Task requirements: All of the entries below are to be repeated word for word.

Supplied material:
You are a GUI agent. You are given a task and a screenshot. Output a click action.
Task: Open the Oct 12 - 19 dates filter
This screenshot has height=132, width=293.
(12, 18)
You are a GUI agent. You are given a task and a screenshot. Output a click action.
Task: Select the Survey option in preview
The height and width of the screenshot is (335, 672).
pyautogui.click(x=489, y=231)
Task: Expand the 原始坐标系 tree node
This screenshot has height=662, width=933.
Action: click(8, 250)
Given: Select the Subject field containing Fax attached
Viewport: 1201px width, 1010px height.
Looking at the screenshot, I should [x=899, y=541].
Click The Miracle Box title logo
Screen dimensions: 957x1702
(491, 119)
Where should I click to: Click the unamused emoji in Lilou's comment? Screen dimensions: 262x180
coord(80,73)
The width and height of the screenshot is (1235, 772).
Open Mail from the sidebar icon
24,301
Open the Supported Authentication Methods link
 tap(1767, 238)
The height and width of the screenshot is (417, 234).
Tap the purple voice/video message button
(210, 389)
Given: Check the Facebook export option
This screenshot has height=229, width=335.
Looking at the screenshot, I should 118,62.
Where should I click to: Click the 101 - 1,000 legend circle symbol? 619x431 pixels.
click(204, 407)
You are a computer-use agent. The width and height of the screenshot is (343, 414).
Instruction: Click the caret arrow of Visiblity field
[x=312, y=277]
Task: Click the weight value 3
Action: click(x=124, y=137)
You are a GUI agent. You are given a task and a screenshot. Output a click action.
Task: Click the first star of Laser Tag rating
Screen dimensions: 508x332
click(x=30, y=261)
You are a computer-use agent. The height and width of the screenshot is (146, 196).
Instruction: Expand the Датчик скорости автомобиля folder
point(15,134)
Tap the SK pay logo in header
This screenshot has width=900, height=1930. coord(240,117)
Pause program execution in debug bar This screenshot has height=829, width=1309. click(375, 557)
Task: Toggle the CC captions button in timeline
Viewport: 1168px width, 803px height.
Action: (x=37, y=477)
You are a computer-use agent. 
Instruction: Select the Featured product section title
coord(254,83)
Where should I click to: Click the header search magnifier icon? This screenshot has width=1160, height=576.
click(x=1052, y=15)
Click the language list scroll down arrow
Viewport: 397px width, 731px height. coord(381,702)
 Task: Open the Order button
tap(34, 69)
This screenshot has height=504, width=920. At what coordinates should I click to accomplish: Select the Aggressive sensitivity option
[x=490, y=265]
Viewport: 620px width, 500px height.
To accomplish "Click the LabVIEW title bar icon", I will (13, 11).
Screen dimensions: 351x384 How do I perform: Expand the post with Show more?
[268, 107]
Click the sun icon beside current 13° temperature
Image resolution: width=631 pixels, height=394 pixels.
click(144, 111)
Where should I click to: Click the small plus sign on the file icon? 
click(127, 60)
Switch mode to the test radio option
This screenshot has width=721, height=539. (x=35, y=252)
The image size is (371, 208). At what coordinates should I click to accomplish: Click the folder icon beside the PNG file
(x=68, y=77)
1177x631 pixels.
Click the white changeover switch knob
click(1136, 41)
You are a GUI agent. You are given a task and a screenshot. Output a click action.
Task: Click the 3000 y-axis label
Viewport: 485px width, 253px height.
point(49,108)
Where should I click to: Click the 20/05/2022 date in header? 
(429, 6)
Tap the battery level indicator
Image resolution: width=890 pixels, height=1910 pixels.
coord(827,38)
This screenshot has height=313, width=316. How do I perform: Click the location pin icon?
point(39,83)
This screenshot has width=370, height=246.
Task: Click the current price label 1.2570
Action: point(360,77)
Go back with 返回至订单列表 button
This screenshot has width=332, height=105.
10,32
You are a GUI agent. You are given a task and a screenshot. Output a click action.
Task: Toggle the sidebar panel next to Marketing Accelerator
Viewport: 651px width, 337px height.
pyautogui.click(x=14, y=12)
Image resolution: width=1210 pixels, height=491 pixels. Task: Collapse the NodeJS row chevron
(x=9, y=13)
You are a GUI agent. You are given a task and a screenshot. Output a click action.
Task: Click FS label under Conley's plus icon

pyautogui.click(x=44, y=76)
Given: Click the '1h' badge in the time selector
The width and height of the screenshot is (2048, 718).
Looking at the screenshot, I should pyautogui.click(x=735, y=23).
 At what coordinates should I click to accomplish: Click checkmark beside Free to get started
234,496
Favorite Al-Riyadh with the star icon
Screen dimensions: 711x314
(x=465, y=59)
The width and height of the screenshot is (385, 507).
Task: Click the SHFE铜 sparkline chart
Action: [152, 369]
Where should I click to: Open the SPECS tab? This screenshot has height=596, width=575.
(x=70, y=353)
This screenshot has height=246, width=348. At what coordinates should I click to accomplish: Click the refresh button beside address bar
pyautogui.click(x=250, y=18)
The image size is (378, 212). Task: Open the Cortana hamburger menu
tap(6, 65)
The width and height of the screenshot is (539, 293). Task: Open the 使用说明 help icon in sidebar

Response area:
You are a GUI agent. You are given a task and a screenshot. Output a click action.
Task: Open the Oct 12 - 19 dates filter
This screenshot has height=132, width=293.
(12, 18)
You are a GUI agent. You are given a task and a screenshot. Output a click action.
Task: Select the Survey option in preview
The height and width of the screenshot is (335, 672).
pyautogui.click(x=489, y=231)
Task: Expand the 原始坐标系 tree node
This screenshot has height=662, width=933.
Action: click(8, 250)
Given: Select the Subject field containing Fax attached
Viewport: 1201px width, 1010px height.
Looking at the screenshot, I should [x=899, y=541].
Click The Miracle Box title logo
Screen dimensions: 957x1702
(491, 119)
Where should I click to: Click the unamused emoji in Lilou's comment? Screen dimensions: 262x180
coord(80,73)
The width and height of the screenshot is (1235, 772).
Open Mail from the sidebar icon
24,301
Open the Supported Authentication Methods link
 tap(1767, 238)
The height and width of the screenshot is (417, 234).
Tap the purple voice/video message button
(210, 389)
Given: Check the Facebook export option
This screenshot has height=229, width=335.
Looking at the screenshot, I should 118,62.
Where should I click to: Click the 101 - 1,000 legend circle symbol? 619x431 pixels.
click(204, 407)
You are a computer-use agent. The width and height of the screenshot is (343, 414).
Instruction: Click the caret arrow of Visiblity field
[x=312, y=277]
Task: Click the weight value 3
Action: click(x=124, y=137)
You are a GUI agent. You are given a task and a screenshot. Output a click action.
Task: Click the first star of Laser Tag rating
Screen dimensions: 508x332
click(x=30, y=261)
You are a computer-use agent. The height and width of the screenshot is (146, 196).
Instruction: Expand the Датчик скорости автомобиля folder
point(15,134)
Tap the SK pay logo in header
This screenshot has width=900, height=1930. coord(240,117)
Pause program execution in debug bar This screenshot has height=829, width=1309. click(375, 557)
Task: Toggle the CC captions button in timeline
Viewport: 1168px width, 803px height.
Action: (x=37, y=477)
You are a computer-use agent. 
Instruction: Select the Featured product section title
coord(254,83)
Where should I click to: Click the header search magnifier icon? This screenshot has width=1160, height=576.
click(x=1052, y=15)
Click the language list scroll down arrow
Viewport: 397px width, 731px height. coord(381,702)
 Task: Open the Order button
tap(34, 69)
This screenshot has height=504, width=920. At what coordinates should I click to accomplish: Select the Aggressive sensitivity option
[x=490, y=265]
Viewport: 620px width, 500px height.
To accomplish "Click the LabVIEW title bar icon", I will (13, 11).
Screen dimensions: 351x384 How do I perform: Expand the post with Show more?
[268, 107]
Click the sun icon beside current 13° temperature
Image resolution: width=631 pixels, height=394 pixels.
click(144, 111)
Where should I click to: Click the small plus sign on the file icon? 
click(127, 60)
Switch mode to the test radio option
This screenshot has width=721, height=539. (x=35, y=252)
The image size is (371, 208). At what coordinates should I click to accomplish: Click the folder icon beside the PNG file
(x=68, y=77)
1177x631 pixels.
Click the white changeover switch knob
click(1136, 41)
You are a GUI agent. You are given a task and a screenshot. Output a click action.
Task: Click the 3000 y-axis label
Viewport: 485px width, 253px height.
point(49,108)
Where should I click to: Click the 20/05/2022 date in header? 
(429, 6)
Tap the battery level indicator
Image resolution: width=890 pixels, height=1910 pixels.
coord(827,38)
This screenshot has height=313, width=316. How do I perform: Click the location pin icon?
point(39,83)
This screenshot has width=370, height=246.
Task: Click the current price label 1.2570
Action: point(360,77)
Go back with 返回至订单列表 button
This screenshot has width=332, height=105.
10,32
You are a GUI agent. You are given a task and a screenshot. Output a click action.
Task: Toggle the sidebar panel next to Marketing Accelerator
Viewport: 651px width, 337px height.
pyautogui.click(x=14, y=12)
Image resolution: width=1210 pixels, height=491 pixels. Task: Collapse the NodeJS row chevron
(x=9, y=13)
You are a GUI agent. You are given a task and a screenshot. Output a click action.
Task: Click FS label under Conley's plus icon

pyautogui.click(x=44, y=76)
Given: Click the '1h' badge in the time selector
The width and height of the screenshot is (2048, 718).
Looking at the screenshot, I should pyautogui.click(x=735, y=23).
 At what coordinates should I click to accomplish: Click checkmark beside Free to get started
234,496
Favorite Al-Riyadh with the star icon
Screen dimensions: 711x314
(x=465, y=59)
The width and height of the screenshot is (385, 507).
Task: Click the SHFE铜 sparkline chart
Action: [152, 369]
Where should I click to: Open the SPECS tab? This screenshot has height=596, width=575.
(x=70, y=353)
This screenshot has height=246, width=348. At what coordinates should I click to accomplish: Click the refresh button beside address bar
pyautogui.click(x=250, y=18)
The image size is (378, 212). Task: Open the Cortana hamburger menu
tap(6, 65)
The width and height of the screenshot is (539, 293). Task: Open the 使用说明 help icon in sidebar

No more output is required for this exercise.